The causes of inflation are a constantly recurring topic of debate amongst economists, who are always coming up with new theories as to the source of inflationary woes. However, amidst all the madness, a consensus on two major types of inflation causes has been reached. These are known as Demand-Pull and Cost-Push inflation respectively.

Demand-Pull Inflation describes a situation where demand exceeds supply, or, more broadly, there is too much money chasing too few goods or services. This is common in economies enjoying growth, and may be stimulated by a central bank printing more money (more on that later).

Cost-Push Inflation is the other main type of inflation, caused by a rise in costs to companies, forcing them to raise their prices and thus cause inflation. This was a major factor in the hyperinflation faced by 1920s Germany. The economy was in massive trouble. Not only was the country suffering from vastly depleted resources due to the war effort, it was also heavily indebted to Allied forces due to debts imposed by the post-war Treaty of Versailles. Companies were having to pay more for their stocks, and these cost increases were passed onto their customers so that profit margins could be maintained.
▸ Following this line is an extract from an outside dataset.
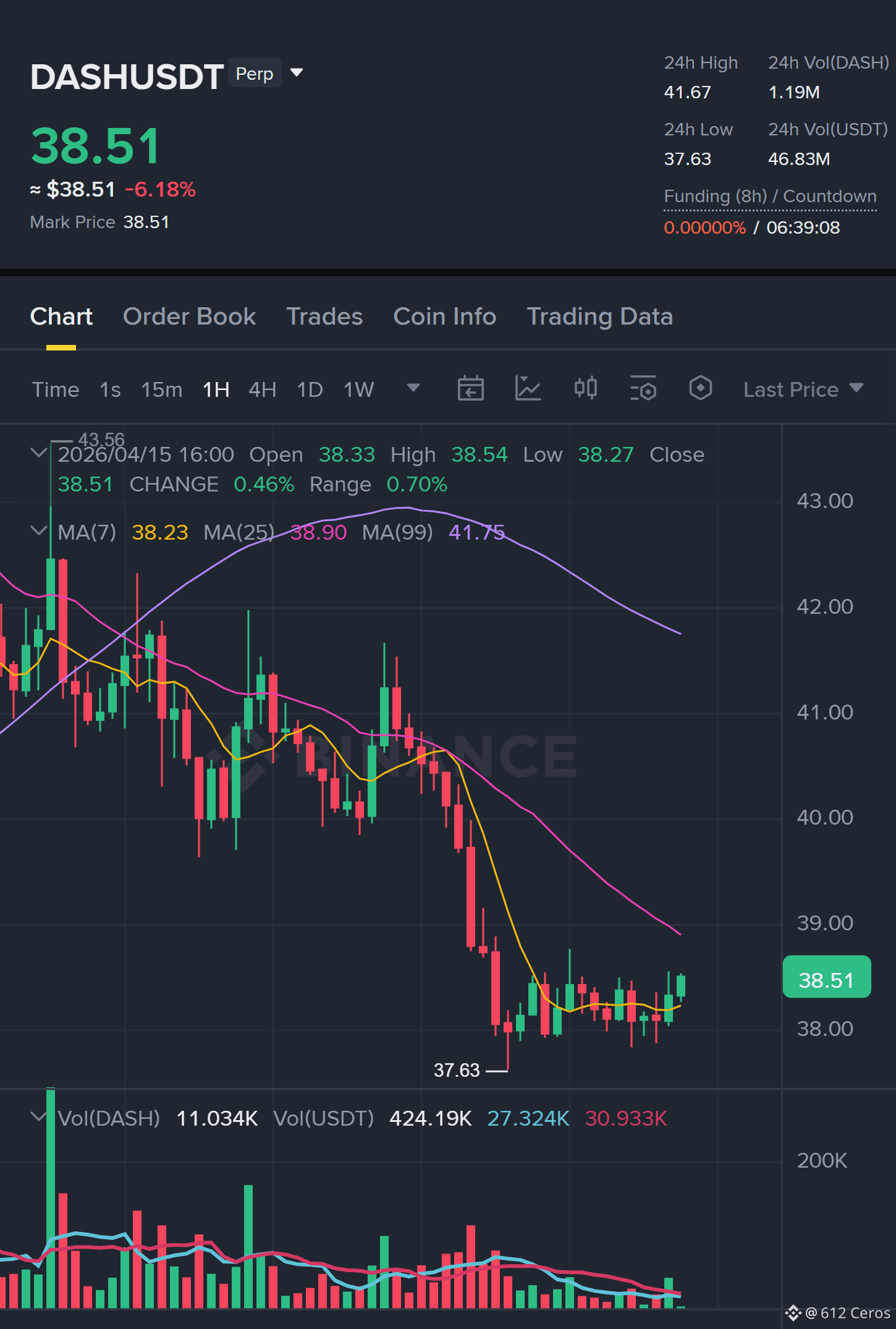Select the candlestick chart type icon
The image size is (896, 1329).
tap(585, 388)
The result, alongside the effects of a rapid increase in money supply, was a currency so low in value that it was used as wallpaper!

How Can Inflation Be Controlled?

Nowadays, economists and governments generally have a much better idea of how to control inflation, based on the ominous lessons of the past. One major way in which central banks can control inflation is by moderating the monetary supply; in other words, by carefully controlling the amount of money in circulation. To consider an example, let’s imagine there’s a nation which does not print extra money. This nation is growing, meaning it has more people to spend the same amount of money it had as a smaller economy. This will naturally cause money to increase in value, causing prices to drop so that transactions can continue to be made: a deflation will take effect. To address this (because, remember, a small amount of inflation is no bad thing), governments can print more money. This means people have more money with which to buy goods and services, meaning too much money chasing too few goods, which in turn leads to price rises… and inflation. Thus, excess money is a third major cause inflation.